Francisco Fonseca, 29, also has neurological disabilities and epilepsy. His family has been giving him CBD drops (cannabidiol, another cannabis derivative) for three years, and since then, according to his brother Andrés, his life has improved.

Andres buys the drops from “a clandestine supplier,” as do 3,500 other people, according to estimates by activists in the country.

Long wait

A bill allowing the cultivation, production, industrialization and commercialization of hemp (non-psychoactive cannabis) and cannabis for medicinal use was introduced in Costa Rica’s Legislative Assembly in 2019, and two months ago received the first of the two approvals it requires to become law. 

But 10 of 57 deputies judicially stopped the second vote because the bill must adhere “to the international conventions and treaties that Costa Rica has signed against drug trafficking,” explained legislator Mileidy Alvarado at the time.

A month later, the Constitutional Chamber declared the appeal inadmissible, but the second vote has not yet taken place because the president of the country, Carlos Alvarado, who has been in favor of the project, did not include it among the priorities to be discussed before the end of the year.

Discovery

Isaac, a 46-year-old metal worker, says that his son Mateo’s first approach to the cannabis plant was a tea with oil extracted from the root.

A pulmonary crisis forced Mateo to spend 10 days in the hospital and there he decided to find an alternative.  

Together with his wife, they tracked down organizations in Argentina and Chile, two countries where the commercialization of medical cannabis is legal, as well as in Panama, Colombia, Mexico and Uruguay.

Its efficacy for some ailments is recognized by the World Health Organization (WHO).

“That’s where we discovered this world,” says Isaac, who five years later is growing plants in his attic to obtain the medicines with which he claims to help not only his son, but also other families with children like Mateo, to whom he gives his production as a gift. 

“I’ve never had a legal problem, but I have had a problem with people who don’t understand and judge: ‘Why are you giving your son marijuana?’ (…). Of course, at first I was worried that he would be ‘high’ [doped], but with the information we knew it wouldn’t happen,” he adds. 

This stance against medical cannabis is echoed by experts in Costa Rica, such as psychiatrist Luis Carlos Sancho. “It is all very anecdotal, but it has not been adequately proven that marijuana has medicinal purposes. (…).
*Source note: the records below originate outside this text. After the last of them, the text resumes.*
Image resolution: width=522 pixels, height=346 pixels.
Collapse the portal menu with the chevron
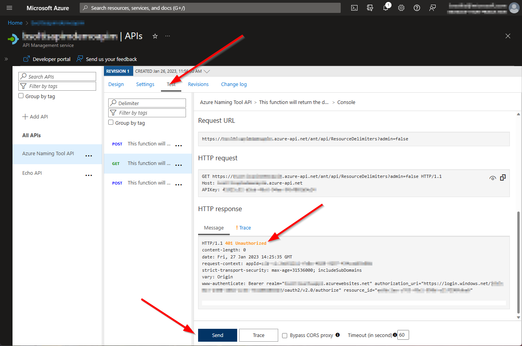pyautogui.click(x=6, y=59)
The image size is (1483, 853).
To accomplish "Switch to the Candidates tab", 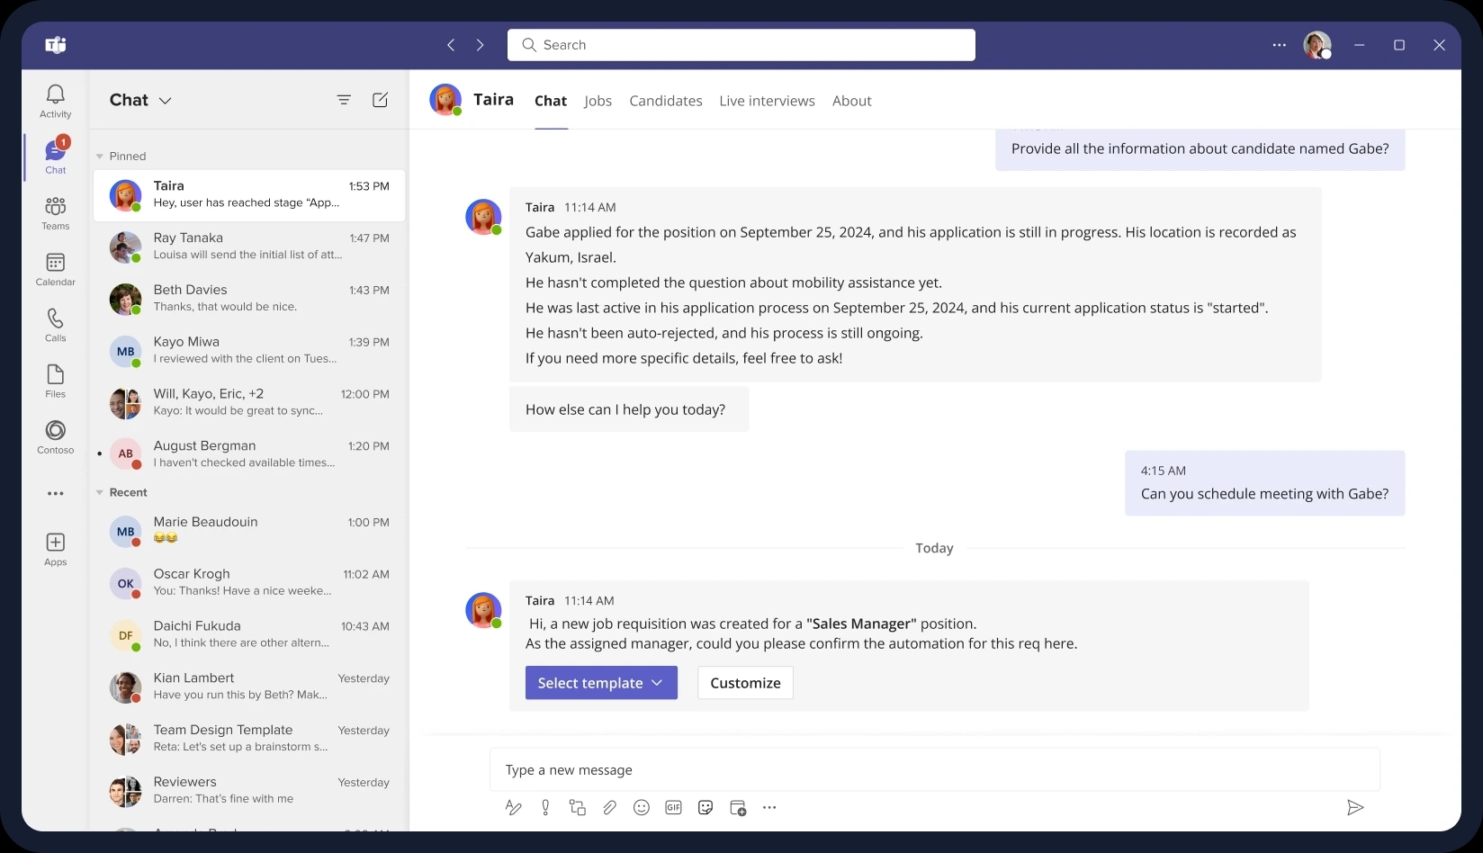I will (665, 101).
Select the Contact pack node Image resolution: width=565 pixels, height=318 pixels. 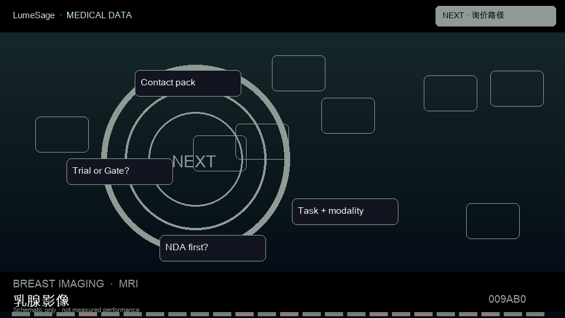click(188, 83)
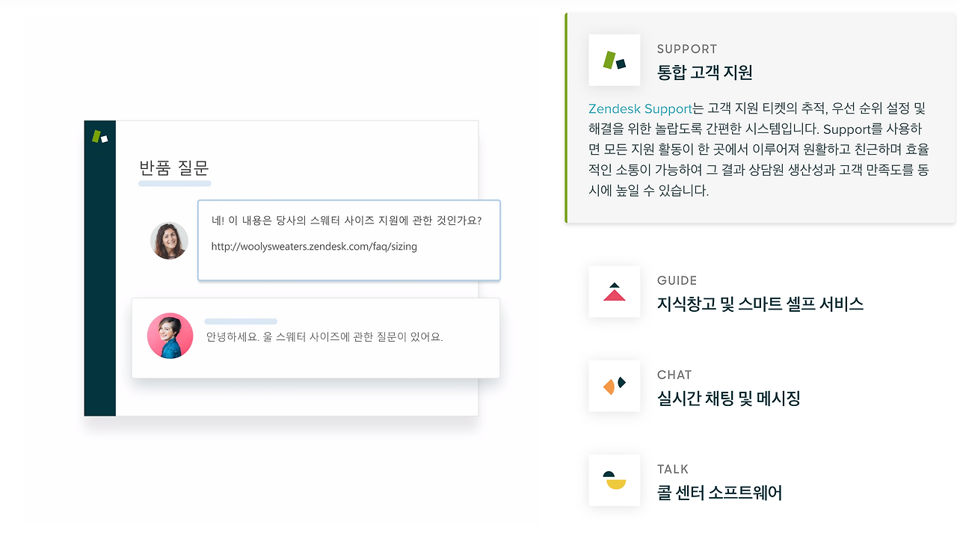Click the TALK section label
957x548 pixels.
click(672, 469)
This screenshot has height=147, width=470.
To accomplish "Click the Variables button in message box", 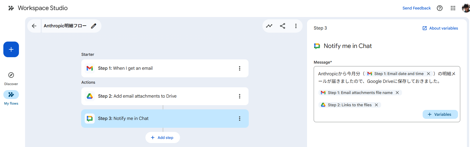I will pos(440,114).
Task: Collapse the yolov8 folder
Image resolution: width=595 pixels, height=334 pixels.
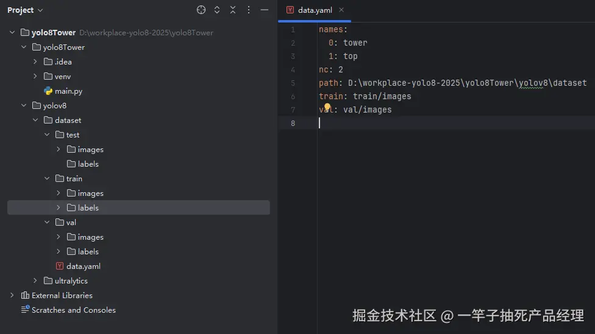Action: click(x=24, y=105)
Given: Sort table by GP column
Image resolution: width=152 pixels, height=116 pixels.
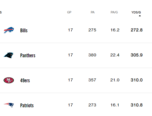Looking at the screenshot, I should pyautogui.click(x=69, y=12).
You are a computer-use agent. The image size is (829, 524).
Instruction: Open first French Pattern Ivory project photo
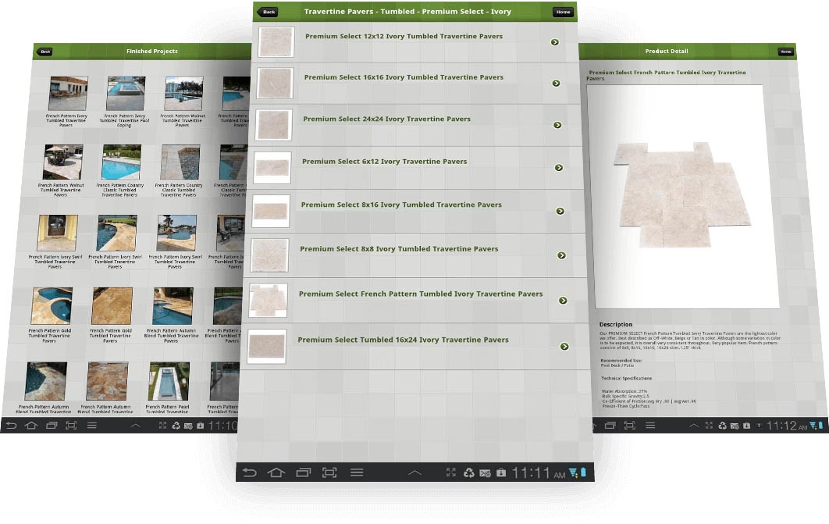68,94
It is not known what side effects or contraindications it has,” he says. 

“This could be a gateway for later approval of recreational use. There is research on patients with depression, psychotic conditions, anxiety and panic disorders,” he adds.

Specialization

Isaac says that the impact on Mateo’s professionals was positive.

“We told the neurologist, therapists, psychopedagogist, teachers…. They were all receptive. And over the years I have met doctors who specialized” in medical cannabis, he says.
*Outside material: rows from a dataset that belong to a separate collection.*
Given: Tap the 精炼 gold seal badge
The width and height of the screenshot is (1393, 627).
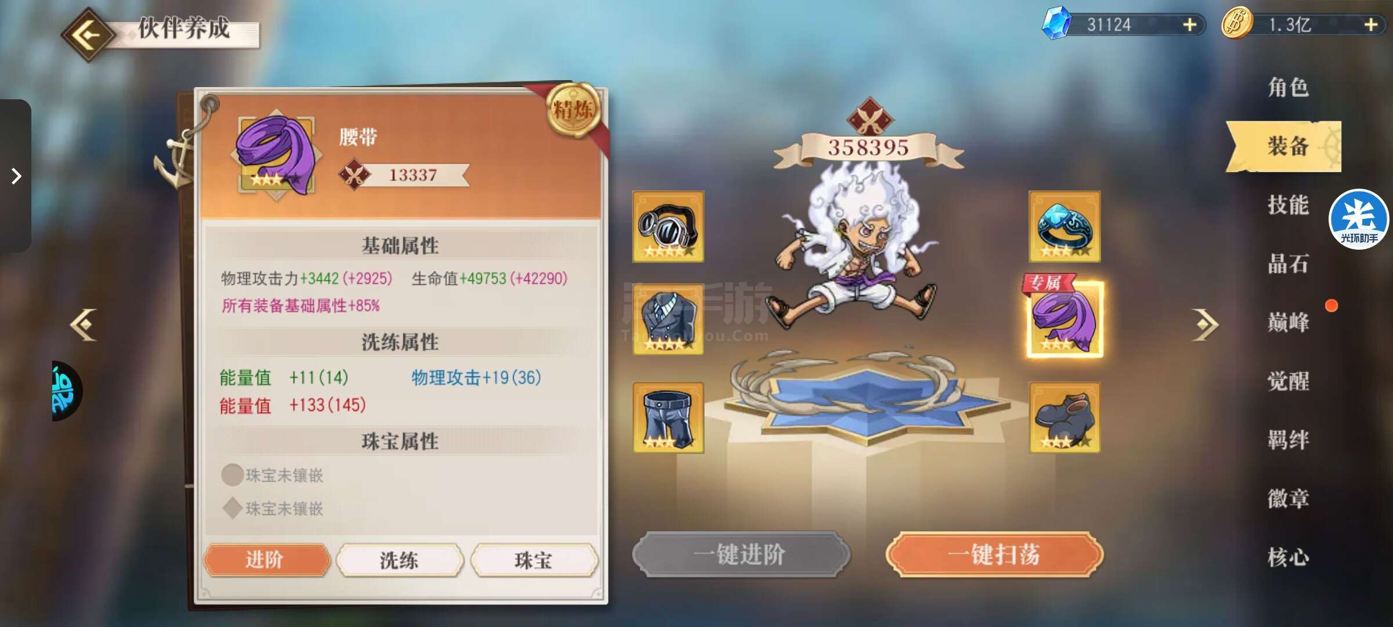Looking at the screenshot, I should (573, 110).
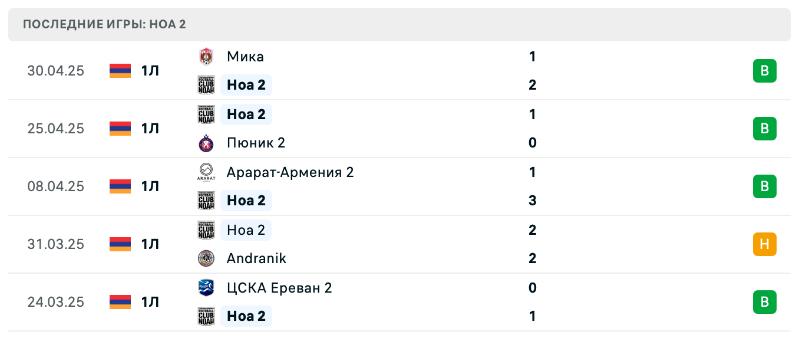Click 1Л league label in 31.03.25 row
Viewport: 799px width, 341px height.
pyautogui.click(x=150, y=244)
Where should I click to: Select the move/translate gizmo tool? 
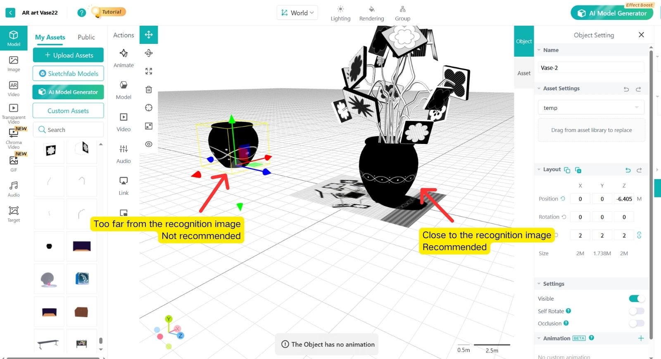[x=149, y=35]
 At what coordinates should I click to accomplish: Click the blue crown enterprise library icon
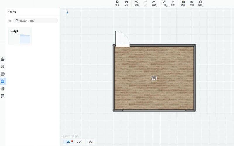point(3,81)
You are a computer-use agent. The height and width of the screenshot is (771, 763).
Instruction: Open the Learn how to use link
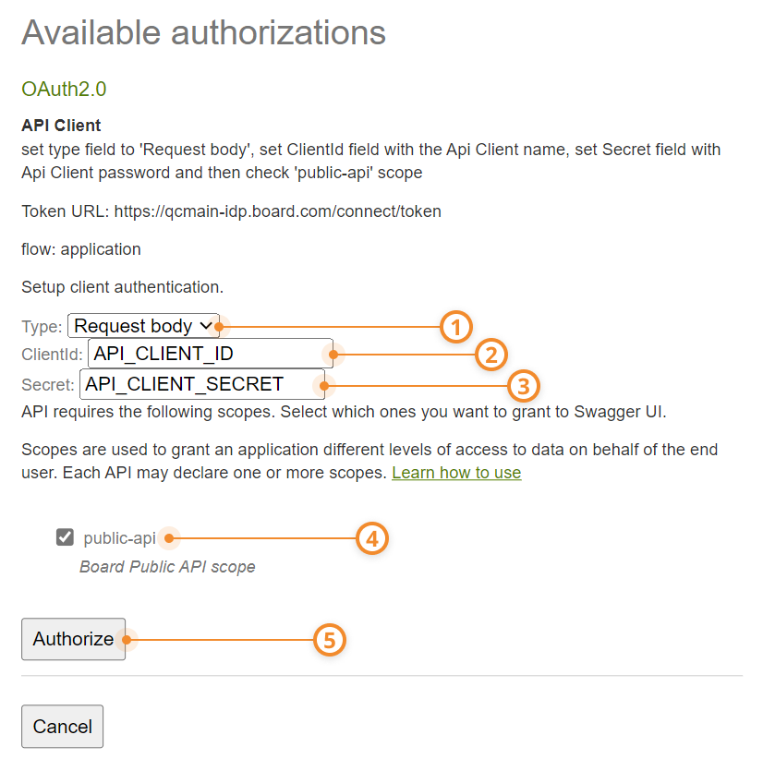(x=456, y=473)
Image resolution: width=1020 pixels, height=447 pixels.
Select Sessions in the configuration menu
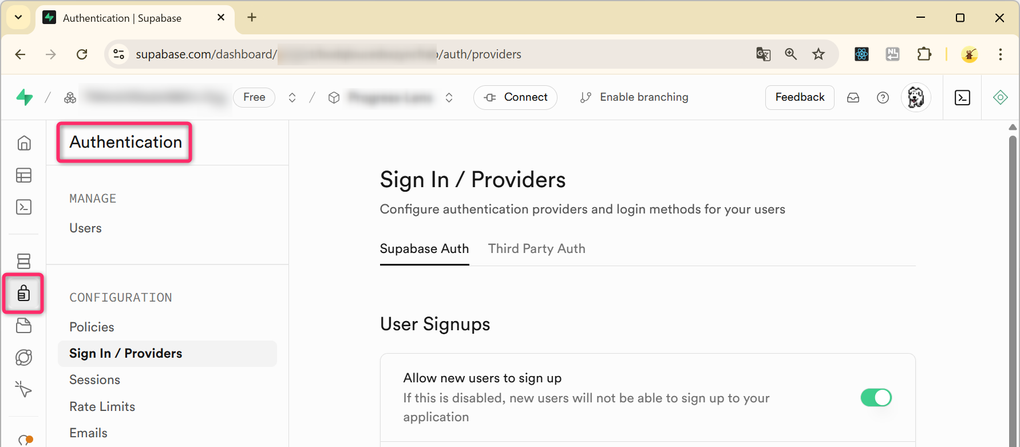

Carlos Hernández, a general practitioner, identifies himself as an expert in cannabis therapies and says that with derivatives of the plant he has treated epilepsy, fibromyalgia, asthma and chronic pain. He also uses them for palliative treatments against some cancers.

According to Hernández, the legalization of its use “can be incredible for the country’s economy” but “the most important thing will be health, since many will be able to experience positive changes”. 

According to the state-owned Foreign Trade Promotion Agency (Procomer), if the law is approved, Costa Rica would have access to a world market that, by 2025, would be worth US$35 billion a year.